I already knew this was coming up but wasn’t allowed to talk about it. As it is out in the open on the VMTN community I guess I can talk about it as well.
One of the most common issues experienced with VMware HA is a split brain situation. Although currently undocumented, vSphere has a detection mechanism for these situations. Even more important the upcoming release ESX 4.0 Update 2 will also automatically prevent it!
First let me explain what a split brain scenario is, lets start with describing the situation which is most commonly encountered:
4 Hosts – iSCSI / NFS based storage – Isolation response: leave powered on
When one of the hosts is completely isolated, including the Storage Network, the following will happen:
Host ESX001 is completely isolated including the storage network(remember iSCSI/NFS based storage!) but the VMs will not be powered off because the isolation response is set to “leave powered on”. After 15 seconds the remaining, non isolated, hosts will try to restart the VMs. Because of the fact that the iSCSI/NFS network is also isolated the lock on the VMDK will time out and the remaining hosts will be able to boot up the VMs. When ESX001 returns from isolation it will still have the VMX Processes running in memory. This is when you will see a “ping-pong” effect within vCenter, in other words VMs flipping back and forth between ESX001 and any of the other hosts.
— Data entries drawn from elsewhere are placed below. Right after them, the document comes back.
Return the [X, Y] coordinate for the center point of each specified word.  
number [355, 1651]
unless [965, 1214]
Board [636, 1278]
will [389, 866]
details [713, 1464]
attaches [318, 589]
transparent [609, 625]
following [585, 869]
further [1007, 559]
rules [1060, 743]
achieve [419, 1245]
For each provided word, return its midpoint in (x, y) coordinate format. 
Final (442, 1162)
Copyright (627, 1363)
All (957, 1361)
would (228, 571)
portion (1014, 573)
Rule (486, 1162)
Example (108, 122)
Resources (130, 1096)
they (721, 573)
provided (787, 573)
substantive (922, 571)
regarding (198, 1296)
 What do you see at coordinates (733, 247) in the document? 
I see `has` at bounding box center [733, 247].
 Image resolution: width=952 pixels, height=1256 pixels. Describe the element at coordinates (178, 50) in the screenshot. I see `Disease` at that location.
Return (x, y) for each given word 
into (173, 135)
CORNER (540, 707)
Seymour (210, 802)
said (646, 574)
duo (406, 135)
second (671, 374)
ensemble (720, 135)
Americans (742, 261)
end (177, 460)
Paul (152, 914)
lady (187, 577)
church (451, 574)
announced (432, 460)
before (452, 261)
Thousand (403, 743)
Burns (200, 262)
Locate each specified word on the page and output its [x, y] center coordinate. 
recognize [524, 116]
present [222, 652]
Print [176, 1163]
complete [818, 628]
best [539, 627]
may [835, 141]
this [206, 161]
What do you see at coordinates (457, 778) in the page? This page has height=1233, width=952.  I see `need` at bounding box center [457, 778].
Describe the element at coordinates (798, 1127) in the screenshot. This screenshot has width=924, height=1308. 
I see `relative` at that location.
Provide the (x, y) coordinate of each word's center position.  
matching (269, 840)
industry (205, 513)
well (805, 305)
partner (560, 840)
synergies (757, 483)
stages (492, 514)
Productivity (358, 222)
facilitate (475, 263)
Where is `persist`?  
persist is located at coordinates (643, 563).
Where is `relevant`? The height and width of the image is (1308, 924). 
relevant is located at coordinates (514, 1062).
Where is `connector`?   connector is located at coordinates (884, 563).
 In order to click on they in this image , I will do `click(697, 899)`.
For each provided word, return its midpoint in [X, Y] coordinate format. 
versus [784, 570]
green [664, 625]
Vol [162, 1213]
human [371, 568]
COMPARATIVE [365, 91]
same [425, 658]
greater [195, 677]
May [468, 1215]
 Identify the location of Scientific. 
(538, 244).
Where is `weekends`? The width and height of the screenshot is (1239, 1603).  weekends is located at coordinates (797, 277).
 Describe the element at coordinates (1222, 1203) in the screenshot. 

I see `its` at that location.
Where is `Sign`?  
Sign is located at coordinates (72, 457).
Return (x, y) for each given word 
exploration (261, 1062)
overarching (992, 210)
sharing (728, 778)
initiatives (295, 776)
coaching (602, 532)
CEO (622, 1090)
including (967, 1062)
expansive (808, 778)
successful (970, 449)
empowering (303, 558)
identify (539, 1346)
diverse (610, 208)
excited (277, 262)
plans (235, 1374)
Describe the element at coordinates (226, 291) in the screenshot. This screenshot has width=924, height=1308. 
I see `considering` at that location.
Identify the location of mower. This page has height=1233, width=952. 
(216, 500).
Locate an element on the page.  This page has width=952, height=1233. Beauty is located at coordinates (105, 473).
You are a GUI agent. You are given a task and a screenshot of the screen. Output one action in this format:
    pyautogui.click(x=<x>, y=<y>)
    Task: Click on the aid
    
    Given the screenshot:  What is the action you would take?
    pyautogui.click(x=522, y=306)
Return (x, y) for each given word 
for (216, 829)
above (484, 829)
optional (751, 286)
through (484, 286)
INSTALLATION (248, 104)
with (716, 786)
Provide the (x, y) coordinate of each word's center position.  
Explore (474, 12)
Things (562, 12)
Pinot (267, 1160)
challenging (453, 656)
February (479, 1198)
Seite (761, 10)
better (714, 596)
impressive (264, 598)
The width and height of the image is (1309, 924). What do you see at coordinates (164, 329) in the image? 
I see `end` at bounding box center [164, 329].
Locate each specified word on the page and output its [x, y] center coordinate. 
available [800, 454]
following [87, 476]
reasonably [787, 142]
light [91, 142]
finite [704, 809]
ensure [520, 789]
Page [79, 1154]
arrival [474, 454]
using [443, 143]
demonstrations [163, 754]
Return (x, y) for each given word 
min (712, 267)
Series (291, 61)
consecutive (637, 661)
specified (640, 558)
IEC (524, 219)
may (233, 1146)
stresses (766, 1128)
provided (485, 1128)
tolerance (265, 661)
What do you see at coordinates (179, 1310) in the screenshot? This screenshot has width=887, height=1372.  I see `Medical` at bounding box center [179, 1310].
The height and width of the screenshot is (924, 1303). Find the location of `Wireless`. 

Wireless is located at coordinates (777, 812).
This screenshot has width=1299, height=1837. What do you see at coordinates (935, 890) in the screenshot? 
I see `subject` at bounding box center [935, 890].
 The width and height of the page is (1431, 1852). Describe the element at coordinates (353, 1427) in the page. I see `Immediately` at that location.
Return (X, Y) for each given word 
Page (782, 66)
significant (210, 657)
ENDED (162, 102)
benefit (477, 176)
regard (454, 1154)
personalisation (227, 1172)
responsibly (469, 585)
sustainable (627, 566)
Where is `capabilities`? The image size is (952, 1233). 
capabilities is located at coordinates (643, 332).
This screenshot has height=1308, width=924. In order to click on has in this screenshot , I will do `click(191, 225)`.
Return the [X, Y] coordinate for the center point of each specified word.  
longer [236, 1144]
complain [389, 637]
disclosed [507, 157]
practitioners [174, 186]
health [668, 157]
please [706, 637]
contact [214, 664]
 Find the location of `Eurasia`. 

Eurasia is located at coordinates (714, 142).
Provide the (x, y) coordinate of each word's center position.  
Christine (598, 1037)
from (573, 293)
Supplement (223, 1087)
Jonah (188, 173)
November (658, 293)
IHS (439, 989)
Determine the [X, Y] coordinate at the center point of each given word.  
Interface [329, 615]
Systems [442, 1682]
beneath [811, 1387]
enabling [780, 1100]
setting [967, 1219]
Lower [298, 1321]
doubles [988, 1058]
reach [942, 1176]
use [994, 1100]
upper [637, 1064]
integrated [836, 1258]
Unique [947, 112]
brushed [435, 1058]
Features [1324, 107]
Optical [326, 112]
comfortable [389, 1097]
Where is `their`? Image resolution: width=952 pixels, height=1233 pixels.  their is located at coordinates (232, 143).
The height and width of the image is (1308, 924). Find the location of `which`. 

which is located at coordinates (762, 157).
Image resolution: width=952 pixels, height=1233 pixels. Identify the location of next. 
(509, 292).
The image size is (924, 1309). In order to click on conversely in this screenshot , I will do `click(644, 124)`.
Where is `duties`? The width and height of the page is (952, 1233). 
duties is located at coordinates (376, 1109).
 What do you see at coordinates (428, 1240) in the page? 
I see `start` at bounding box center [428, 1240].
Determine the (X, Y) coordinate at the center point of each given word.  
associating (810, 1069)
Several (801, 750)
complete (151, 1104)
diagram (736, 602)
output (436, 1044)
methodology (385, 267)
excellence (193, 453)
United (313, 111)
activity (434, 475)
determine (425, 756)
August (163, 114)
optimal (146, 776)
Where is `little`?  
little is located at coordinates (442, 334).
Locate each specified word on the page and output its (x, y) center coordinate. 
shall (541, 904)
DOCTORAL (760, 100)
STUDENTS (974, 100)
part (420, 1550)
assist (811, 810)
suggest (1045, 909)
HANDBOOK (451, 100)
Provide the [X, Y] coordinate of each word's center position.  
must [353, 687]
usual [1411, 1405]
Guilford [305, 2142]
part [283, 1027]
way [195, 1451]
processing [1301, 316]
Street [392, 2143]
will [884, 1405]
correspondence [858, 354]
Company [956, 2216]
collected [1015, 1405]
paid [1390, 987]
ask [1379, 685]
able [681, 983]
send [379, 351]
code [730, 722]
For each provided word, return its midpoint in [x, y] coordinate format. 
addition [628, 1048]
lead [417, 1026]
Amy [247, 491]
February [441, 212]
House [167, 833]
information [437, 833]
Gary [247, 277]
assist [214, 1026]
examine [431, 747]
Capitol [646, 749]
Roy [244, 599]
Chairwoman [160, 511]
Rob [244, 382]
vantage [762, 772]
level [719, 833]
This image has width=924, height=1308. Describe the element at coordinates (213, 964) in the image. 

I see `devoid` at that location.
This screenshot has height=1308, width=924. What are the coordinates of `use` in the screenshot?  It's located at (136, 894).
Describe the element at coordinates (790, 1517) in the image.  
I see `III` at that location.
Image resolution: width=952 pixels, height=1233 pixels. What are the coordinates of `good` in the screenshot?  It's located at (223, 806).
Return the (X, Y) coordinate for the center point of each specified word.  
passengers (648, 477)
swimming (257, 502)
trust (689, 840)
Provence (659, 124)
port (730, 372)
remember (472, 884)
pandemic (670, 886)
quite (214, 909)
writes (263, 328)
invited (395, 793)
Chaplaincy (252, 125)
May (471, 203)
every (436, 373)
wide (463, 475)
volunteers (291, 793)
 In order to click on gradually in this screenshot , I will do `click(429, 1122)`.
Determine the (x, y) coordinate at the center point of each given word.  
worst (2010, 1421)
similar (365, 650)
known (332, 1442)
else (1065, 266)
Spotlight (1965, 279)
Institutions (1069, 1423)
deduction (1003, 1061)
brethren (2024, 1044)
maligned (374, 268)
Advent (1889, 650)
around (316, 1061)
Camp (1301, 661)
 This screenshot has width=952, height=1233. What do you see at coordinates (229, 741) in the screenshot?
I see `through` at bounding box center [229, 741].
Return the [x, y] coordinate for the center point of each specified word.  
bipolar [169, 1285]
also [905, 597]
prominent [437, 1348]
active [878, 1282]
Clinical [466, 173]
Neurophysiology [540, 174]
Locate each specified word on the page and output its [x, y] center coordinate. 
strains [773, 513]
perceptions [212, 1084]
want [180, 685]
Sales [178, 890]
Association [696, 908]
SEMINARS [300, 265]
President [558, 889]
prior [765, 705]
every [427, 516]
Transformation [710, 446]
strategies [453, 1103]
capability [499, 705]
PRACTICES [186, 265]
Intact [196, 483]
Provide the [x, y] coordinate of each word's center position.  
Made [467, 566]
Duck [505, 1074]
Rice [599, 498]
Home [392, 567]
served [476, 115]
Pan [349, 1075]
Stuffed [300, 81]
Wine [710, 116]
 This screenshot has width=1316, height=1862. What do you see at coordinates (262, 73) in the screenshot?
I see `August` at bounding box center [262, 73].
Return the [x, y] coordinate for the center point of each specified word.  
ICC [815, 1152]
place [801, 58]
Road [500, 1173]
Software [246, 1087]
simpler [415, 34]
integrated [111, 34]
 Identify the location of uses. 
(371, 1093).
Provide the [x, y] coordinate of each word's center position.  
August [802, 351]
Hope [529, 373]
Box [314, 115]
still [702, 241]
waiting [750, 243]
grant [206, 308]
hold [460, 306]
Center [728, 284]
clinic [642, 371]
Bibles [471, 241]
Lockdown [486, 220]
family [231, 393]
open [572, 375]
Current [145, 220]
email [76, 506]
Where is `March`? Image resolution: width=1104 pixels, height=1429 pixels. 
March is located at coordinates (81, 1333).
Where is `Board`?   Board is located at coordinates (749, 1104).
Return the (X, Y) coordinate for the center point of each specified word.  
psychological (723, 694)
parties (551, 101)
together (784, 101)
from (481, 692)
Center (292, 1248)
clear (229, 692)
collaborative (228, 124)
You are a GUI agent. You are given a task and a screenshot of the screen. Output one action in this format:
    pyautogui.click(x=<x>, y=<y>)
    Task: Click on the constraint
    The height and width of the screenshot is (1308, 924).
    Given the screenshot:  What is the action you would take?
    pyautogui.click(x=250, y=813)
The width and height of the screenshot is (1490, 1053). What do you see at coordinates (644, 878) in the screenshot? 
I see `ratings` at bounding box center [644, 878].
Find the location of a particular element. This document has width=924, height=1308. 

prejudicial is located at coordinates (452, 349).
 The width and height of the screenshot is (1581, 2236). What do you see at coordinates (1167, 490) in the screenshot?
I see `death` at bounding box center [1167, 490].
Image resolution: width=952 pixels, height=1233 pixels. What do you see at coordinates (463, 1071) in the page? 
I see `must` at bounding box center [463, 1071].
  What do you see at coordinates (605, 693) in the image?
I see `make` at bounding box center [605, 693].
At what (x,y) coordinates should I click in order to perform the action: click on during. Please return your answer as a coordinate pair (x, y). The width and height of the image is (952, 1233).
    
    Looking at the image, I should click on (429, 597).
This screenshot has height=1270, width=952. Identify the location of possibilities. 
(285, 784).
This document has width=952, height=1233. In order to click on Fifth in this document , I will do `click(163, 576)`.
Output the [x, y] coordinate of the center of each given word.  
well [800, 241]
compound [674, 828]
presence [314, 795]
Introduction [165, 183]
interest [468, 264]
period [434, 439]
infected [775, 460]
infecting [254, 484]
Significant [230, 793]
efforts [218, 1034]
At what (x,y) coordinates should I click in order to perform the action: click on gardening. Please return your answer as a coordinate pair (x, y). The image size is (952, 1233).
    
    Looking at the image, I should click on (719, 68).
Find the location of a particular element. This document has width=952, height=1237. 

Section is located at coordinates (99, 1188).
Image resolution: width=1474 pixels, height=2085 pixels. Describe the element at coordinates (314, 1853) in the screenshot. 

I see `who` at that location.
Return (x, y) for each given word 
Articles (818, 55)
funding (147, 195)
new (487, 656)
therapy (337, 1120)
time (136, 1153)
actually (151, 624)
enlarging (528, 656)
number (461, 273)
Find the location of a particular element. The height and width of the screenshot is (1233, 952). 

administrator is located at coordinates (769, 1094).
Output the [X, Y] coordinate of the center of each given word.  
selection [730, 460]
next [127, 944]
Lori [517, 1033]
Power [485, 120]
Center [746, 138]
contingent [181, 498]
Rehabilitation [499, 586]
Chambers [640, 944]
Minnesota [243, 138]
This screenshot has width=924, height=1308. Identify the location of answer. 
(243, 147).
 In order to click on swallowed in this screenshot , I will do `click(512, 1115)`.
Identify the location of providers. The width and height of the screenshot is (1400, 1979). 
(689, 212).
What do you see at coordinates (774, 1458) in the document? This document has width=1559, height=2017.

As of version 4.0 ESX(i) detects that the lock on the VMDK has been lost and issues a question if the VM should be powered off or not. Please note that you will(currently) only see this question if you directly connect to the ESX host. Below you can find a screenshot of this question.
With ESX 4 update 2 the question will be auto-answered though and the VM will be powered off to avoid the ping-pong effect and a split brain scenario! How cool is that…